Task brief
Rewrite the entries below with every "Instruction" changed to "Command", keeping everything else the same.

[Part of a data file]
☆ ☆ ☆ ☆ ☆
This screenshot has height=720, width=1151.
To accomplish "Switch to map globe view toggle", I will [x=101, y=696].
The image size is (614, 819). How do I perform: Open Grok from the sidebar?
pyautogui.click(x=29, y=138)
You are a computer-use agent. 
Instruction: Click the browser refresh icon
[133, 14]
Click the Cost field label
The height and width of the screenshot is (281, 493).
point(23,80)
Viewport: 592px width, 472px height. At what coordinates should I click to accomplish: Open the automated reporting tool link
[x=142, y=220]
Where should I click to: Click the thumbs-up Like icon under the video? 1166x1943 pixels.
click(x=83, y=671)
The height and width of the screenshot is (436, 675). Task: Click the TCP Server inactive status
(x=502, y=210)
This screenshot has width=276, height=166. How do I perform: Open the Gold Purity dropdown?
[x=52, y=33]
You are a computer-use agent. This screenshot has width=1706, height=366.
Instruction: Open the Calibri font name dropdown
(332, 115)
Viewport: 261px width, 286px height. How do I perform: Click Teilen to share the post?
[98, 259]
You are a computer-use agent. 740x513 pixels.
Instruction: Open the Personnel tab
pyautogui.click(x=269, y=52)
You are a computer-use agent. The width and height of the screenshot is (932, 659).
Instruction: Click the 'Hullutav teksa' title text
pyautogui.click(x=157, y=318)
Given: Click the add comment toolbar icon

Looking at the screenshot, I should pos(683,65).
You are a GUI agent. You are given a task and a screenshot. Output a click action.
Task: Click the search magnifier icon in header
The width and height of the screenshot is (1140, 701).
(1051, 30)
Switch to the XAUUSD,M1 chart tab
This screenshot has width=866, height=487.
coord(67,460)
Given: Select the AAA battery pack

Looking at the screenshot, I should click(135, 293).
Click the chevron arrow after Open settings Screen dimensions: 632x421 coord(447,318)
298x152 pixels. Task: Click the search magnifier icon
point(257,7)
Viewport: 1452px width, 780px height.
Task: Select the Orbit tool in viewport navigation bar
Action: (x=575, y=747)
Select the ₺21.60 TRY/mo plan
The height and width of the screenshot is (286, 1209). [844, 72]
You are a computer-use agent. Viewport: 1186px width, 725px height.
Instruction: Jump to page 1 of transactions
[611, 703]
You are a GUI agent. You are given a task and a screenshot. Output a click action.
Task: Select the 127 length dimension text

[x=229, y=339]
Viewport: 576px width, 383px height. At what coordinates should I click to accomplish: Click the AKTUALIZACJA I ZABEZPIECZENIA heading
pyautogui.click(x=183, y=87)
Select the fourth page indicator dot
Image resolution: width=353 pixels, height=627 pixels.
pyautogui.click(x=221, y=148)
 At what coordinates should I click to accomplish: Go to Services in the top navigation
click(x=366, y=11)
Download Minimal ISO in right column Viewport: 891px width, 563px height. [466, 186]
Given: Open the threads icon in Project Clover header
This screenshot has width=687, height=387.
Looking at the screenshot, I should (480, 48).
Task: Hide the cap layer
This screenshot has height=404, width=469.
☆ ☆ ☆ ☆ ☆
The reply
This screenshot has height=720, width=1151.
To accomplish "Switch to map globe view toggle", I will [x=101, y=696].
The image size is (614, 819). How do I perform: Open Grok from the sidebar?
pyautogui.click(x=29, y=138)
You are a computer-use agent. 
Command: Click the browser refresh icon
[133, 14]
Click the Cost field label
The height and width of the screenshot is (281, 493).
point(23,80)
Viewport: 592px width, 472px height. At what coordinates should I click to accomplish: Open the automated reporting tool link
[x=142, y=220]
Where should I click to: Click the thumbs-up Like icon under the video? 1166x1943 pixels.
click(x=83, y=671)
The height and width of the screenshot is (436, 675). Task: Click the TCP Server inactive status
(x=502, y=210)
This screenshot has width=276, height=166. How do I perform: Open the Gold Purity dropdown?
[x=52, y=33]
You are a computer-use agent. This screenshot has width=1706, height=366.
Command: Open the Calibri font name dropdown
(332, 115)
Viewport: 261px width, 286px height. How do I perform: Click Teilen to share the post?
[98, 259]
You are a computer-use agent. 740x513 pixels.
Command: Open the Personnel tab
pyautogui.click(x=269, y=52)
You are a computer-use agent. The width and height of the screenshot is (932, 659).
Command: Click the 'Hullutav teksa' title text
pyautogui.click(x=157, y=318)
Given: Click the add comment toolbar icon

Looking at the screenshot, I should pos(683,65).
You are a GUI agent. You are given a task and a screenshot. Output a click action.
Task: Click the search magnifier icon in header
The width and height of the screenshot is (1140, 701).
(1051, 30)
Switch to the XAUUSD,M1 chart tab
This screenshot has width=866, height=487.
coord(67,460)
Given: Select the AAA battery pack

Looking at the screenshot, I should click(135, 293).
Click the chevron arrow after Open settings Screen dimensions: 632x421 coord(447,318)
298x152 pixels. Task: Click the search magnifier icon
point(257,7)
Viewport: 1452px width, 780px height.
Task: Select the Orbit tool in viewport navigation bar
Action: (x=575, y=747)
Select the ₺21.60 TRY/mo plan
The height and width of the screenshot is (286, 1209). [844, 72]
You are a computer-use agent. Viewport: 1186px width, 725px height.
Command: Jump to page 1 of transactions
[611, 703]
You are a GUI agent. You are given a task and a screenshot. Output a click action.
Task: Select the 127 length dimension text

[x=229, y=339]
Viewport: 576px width, 383px height. At what coordinates should I click to accomplish: Click the AKTUALIZACJA I ZABEZPIECZENIA heading
pyautogui.click(x=183, y=87)
Select the fourth page indicator dot
Image resolution: width=353 pixels, height=627 pixels.
pyautogui.click(x=221, y=148)
 At what coordinates should I click to accomplish: Go to Services in the top navigation
click(x=366, y=11)
Download Minimal ISO in right column Viewport: 891px width, 563px height. [466, 186]
Given: Open the threads icon in Project Clover header
This screenshot has width=687, height=387.
Looking at the screenshot, I should (480, 48).
Task: Hide the cap layer
This screenshot has height=404, width=469.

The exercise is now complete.